Since Facebook took down posts in Thailand of King Vajiralongkorn’s main mistress, they’ve tried to justify their actions by claiming that they’re trying to respect the laws of the country, but they’re really just supporting the government of Thailand’s extreme censorship laws.
It all started on Tuesday, January 10 when journalist Andrew MacGregor Marshall realized that a few of his Facebook posts along with those of Somsak Jeamteerasakul’s (his fellow dissident) were no longer showing up for Facebook users trying to access the posts in Thailand using a Thai IP address. Marshall’s allegations were confirmed by news sources after a Thai proxy server was used to try and access the post. The post in question was one which featured photos of King Vajiralongkorn’s mistress Goy. The photos show the mistress in downtown Bangkok wearing nothing but her undergarments while paying her respects to the statue of the former Thai King Chulalongkorn, who died in 1910.
Thailand has a set of strict ‘lese majeste’ laws which forbid anyone to speak against the royal family. Just liking anti-royal material on Facebook is enough to get someone convicted. Andrew Marshall, who was also a Reuters reporter based in Bangkok, was banned from Thailand in 2011 and now lives in Edinburgh, U.K. Marshall says that the reason he broke the ‘lese majeste’ laws was to bring light to the extreme censorship imposed on Thai people by the government.
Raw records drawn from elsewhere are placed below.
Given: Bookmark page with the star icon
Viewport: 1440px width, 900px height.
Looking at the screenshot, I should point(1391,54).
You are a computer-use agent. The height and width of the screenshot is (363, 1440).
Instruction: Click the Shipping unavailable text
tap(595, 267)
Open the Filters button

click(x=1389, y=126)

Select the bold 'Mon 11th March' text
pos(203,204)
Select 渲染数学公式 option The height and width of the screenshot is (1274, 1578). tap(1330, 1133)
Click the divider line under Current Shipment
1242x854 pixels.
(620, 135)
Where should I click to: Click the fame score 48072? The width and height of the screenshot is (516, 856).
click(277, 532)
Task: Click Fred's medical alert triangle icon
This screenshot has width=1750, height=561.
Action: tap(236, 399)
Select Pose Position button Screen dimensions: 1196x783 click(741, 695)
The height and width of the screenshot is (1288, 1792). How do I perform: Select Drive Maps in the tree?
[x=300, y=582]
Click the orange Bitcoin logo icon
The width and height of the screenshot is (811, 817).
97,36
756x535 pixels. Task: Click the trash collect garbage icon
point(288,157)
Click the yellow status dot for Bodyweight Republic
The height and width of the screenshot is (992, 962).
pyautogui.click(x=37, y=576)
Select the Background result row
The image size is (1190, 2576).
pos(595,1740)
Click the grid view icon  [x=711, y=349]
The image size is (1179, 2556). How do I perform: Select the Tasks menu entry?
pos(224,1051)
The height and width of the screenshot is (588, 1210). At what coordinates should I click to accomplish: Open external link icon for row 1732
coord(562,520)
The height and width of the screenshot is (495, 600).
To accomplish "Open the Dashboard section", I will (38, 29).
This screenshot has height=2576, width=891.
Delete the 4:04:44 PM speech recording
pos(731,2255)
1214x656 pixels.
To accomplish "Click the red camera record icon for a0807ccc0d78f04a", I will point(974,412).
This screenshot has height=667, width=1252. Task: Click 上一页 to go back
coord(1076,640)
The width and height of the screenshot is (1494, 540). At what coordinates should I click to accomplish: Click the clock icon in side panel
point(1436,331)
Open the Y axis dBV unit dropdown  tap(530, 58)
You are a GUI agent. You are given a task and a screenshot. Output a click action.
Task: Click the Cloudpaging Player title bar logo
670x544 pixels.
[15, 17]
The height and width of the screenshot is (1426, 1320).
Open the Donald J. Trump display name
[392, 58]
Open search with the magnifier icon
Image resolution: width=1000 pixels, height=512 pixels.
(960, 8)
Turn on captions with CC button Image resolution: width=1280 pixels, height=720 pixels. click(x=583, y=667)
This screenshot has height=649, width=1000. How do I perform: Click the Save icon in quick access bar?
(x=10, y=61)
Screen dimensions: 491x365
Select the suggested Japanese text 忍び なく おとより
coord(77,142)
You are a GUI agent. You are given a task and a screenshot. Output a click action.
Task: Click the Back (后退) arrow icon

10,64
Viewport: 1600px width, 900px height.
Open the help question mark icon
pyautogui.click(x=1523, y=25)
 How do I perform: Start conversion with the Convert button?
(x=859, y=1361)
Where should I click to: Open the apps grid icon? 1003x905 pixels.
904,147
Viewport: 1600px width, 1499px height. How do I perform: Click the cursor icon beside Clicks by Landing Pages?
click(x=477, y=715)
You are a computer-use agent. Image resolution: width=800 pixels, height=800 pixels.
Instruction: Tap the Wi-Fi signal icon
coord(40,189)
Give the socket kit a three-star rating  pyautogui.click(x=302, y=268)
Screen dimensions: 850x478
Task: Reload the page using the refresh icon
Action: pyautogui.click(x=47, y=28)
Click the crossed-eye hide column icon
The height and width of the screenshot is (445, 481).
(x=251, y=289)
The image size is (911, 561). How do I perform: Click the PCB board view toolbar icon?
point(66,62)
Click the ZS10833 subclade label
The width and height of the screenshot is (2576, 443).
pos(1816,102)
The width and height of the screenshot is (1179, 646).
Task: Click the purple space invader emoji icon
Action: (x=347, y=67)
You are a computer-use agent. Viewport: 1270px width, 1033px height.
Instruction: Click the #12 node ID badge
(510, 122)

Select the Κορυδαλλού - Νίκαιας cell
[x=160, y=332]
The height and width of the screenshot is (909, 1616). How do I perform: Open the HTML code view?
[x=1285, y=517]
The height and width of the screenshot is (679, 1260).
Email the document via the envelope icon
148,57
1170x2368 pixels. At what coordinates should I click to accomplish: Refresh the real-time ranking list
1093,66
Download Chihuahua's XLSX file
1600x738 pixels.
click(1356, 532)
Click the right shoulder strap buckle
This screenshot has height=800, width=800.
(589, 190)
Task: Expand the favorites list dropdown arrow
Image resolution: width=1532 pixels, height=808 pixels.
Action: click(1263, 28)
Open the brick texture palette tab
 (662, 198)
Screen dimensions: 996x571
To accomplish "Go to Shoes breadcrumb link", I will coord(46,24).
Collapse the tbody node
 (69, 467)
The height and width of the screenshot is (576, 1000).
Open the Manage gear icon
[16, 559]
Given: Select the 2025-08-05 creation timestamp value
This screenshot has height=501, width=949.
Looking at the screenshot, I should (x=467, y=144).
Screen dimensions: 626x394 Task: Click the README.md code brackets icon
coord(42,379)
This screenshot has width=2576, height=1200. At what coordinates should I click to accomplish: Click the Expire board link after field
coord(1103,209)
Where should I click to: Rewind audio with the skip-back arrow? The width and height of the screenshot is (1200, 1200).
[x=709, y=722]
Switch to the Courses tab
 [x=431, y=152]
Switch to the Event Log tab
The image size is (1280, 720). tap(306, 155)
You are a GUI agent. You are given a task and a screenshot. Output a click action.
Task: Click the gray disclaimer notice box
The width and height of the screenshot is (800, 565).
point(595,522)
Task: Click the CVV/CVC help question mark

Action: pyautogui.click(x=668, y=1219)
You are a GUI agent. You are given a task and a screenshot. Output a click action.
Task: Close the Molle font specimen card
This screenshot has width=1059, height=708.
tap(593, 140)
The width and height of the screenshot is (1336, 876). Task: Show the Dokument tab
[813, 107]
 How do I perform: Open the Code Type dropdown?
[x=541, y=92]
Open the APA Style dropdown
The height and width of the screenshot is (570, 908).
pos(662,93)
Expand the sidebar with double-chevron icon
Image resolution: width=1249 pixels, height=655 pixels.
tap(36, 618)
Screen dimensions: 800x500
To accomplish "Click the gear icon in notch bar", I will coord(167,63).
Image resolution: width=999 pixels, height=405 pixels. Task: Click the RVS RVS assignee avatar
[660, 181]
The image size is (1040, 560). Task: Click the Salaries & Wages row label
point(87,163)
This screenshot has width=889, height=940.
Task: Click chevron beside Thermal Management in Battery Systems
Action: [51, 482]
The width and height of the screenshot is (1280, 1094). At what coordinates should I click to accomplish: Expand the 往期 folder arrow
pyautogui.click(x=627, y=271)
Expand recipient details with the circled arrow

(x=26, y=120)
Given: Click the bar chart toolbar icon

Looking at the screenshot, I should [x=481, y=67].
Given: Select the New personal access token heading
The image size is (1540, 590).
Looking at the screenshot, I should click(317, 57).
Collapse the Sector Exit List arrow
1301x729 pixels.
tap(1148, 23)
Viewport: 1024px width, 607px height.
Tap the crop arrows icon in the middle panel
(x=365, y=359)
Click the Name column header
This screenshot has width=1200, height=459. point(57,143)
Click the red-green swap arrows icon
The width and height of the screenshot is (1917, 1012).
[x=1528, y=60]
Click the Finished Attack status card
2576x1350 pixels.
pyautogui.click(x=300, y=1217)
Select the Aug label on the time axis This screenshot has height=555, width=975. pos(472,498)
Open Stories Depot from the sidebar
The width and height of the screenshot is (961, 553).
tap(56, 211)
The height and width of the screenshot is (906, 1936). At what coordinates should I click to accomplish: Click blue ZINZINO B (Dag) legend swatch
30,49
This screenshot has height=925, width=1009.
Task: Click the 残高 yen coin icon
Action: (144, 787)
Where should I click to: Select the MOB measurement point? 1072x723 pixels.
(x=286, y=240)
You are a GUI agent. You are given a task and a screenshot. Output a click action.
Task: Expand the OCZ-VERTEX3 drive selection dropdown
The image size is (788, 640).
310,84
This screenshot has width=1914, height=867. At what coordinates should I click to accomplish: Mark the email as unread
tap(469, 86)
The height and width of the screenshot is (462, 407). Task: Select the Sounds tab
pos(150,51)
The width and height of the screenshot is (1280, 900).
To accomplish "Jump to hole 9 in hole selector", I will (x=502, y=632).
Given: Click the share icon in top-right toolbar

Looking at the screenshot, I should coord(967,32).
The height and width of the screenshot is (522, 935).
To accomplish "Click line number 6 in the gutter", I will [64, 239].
Facebook has said that it works with governments to remove posts, doing what they can to stay within the parameters of the local law, but what about the parameters of human dignity and freedom of speech? A spokesperson for the social media giant said that every flagged Facebook post goes through a legal process, and so far, ten posts were restricted in Thailand in response to requests from the Ministry of Information and Communication Technology.
Last November the Thai government met with Mark Zuckerberg, the CEO of Facebook, to “discuss ways of monitoring and blocking ‘inappropriate content’,” DPA reported. This isn’t the first time Facebook has denied people access to certain content before. From July to December of 2015 Facebook has blocked 55,000 pieces of content within 20 different countries.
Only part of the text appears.